While Çinarer et al. 26 focused on combining RFs with DWT-enhanced DNNs, our approach utilized both RFs and DFs alongside various machine learning algorithms and ensemble methods. In our study, the highest performance was achieved using a boosted ensemble model with the combined RF + DF feature set, resulting in an accuracy of 95.0%, an AUC of 0.92, a sensitivity of 88%, and a specificity of 90%. This highlights the significant impact of incorporating diverse imaging features and applying ensemble methods to enhance diagnostic performance. Similar to the findings of Çinarer et al., our results confirm that a multifaceted approach—integrating diverse features with optimized machine learning algorithms—is crucial for improving the accuracy and reliability of brain tumor grading. These advanced models show great potential in supporting clinicians during the diagnostic process, as evidenced by comparable successes in related studies.

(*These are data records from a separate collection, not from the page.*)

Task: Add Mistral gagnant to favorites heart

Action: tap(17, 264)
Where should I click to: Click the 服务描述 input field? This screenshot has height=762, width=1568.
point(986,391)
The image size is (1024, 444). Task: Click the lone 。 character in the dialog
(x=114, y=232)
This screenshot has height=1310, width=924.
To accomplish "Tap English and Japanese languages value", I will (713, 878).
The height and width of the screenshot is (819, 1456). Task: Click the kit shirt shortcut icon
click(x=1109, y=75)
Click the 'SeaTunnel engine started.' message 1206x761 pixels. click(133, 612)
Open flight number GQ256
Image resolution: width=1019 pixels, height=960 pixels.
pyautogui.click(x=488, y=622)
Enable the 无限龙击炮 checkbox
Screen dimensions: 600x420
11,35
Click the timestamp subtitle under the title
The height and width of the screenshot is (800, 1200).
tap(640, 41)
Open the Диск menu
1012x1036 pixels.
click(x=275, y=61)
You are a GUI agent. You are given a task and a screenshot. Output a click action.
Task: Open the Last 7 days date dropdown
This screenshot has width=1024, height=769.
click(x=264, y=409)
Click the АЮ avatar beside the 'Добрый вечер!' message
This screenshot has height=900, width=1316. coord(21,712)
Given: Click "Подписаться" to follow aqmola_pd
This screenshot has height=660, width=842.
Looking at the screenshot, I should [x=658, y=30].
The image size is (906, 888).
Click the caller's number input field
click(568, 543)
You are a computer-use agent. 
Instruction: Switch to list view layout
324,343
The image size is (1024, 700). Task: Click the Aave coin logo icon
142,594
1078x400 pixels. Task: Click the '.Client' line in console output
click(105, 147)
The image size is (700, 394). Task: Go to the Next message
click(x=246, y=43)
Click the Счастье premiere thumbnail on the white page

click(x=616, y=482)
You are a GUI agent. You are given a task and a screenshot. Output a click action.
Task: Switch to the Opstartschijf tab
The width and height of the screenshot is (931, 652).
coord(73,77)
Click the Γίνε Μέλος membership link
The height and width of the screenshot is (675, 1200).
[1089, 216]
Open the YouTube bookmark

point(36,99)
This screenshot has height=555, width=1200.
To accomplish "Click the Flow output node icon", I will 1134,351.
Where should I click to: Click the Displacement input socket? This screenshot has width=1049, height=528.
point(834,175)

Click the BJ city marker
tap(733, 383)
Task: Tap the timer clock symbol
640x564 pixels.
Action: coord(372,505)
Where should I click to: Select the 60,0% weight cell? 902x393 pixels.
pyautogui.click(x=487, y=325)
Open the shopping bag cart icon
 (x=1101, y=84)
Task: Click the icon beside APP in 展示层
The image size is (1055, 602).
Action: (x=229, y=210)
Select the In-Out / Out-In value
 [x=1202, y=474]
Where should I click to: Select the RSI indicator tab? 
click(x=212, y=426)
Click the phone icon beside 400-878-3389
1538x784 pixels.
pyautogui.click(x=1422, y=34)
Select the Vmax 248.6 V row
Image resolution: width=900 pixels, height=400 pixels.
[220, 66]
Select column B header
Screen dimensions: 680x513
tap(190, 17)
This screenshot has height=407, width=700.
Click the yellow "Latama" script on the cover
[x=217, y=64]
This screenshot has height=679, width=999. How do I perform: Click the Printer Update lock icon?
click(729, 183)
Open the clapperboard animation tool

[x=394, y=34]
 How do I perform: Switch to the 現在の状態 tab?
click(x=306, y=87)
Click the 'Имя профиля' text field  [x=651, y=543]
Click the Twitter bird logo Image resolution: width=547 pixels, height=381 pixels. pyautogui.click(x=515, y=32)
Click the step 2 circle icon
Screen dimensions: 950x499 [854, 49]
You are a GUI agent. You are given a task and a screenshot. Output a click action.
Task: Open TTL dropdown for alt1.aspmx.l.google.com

While the advantages of combining RFs and DFs have received limited attention, our findings demonstrate that this integration significantly improves brain tumor classification performance. However, the study's limitations include a small sample size, which may affect the generalizability of the results, and the reliance on a single feature selection algorithm, which might not have been the most suitable for this dataset. Additionally, other feature extraction methods, such as Principal Component Analysis (PCA), were not explored, potentially limiting further insights. Future research should explore various feature selection and extraction techniques and validate these findings on larger cohorts to enhance the robustness of the models.
Conclusion
This study investigated the combination of RFs and DFs for brain tumor classification based on MRI scans. A dataset of 3064 brain MRI images was used, with RFs extracted using Pyradiomics and DFs obtained through an autoencoder. Various machine learning algorithms, including ensemble methods like Boosting, were applied. The results showed that combining RFs and DFs, particularly with Boosting, achieved the highest predictive accuracy of 95% and an AUC of 0.92. These findings underscore the importance of integrating diverse imaging features and advanced machine learning techniques for improving brain tumor classification.
Footnotes
Acknowledgements
We pay sincere thanks to all cited researchers.
Ethical approval
All procedures performed in studies involving human participants were in accordance with the ethical standards of the institutional and/or national research committee and with the 1964 Helsinki declaration and its later amendments or comparable ethical standards.
Funding
The authors received no financial support for the research, authorship, and/or publication of this article.
Declaration of conflicting interests
The authors declared no potential conflicts of interest with respect to the research, authorship, and/or publication of this article.